• _TO DO_
Retype exactly the lines from the one that contains "Click the Buy button for Solana" through the final line of the material below, and add nothing else.

• _THE INPUT_
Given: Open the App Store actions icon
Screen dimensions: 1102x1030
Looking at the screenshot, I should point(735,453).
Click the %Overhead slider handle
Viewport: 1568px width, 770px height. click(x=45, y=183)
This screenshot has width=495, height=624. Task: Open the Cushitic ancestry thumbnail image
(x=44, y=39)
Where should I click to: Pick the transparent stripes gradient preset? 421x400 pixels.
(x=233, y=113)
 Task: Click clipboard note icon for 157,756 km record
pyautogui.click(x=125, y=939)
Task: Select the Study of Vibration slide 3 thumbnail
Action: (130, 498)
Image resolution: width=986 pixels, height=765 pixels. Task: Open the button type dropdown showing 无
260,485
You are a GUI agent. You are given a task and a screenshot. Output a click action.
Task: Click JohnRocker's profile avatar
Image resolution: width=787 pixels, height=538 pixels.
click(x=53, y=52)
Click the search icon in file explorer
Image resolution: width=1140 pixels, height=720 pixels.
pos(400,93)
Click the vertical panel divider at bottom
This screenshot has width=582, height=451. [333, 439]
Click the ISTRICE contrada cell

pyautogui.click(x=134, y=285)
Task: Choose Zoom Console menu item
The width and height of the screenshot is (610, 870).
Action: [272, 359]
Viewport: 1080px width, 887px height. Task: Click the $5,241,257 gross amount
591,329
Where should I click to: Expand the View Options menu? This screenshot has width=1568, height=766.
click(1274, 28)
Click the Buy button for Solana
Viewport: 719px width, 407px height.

• _OUTPUT OF THE TASK_
Click the Buy button for Solana
Viewport: 719px width, 407px height.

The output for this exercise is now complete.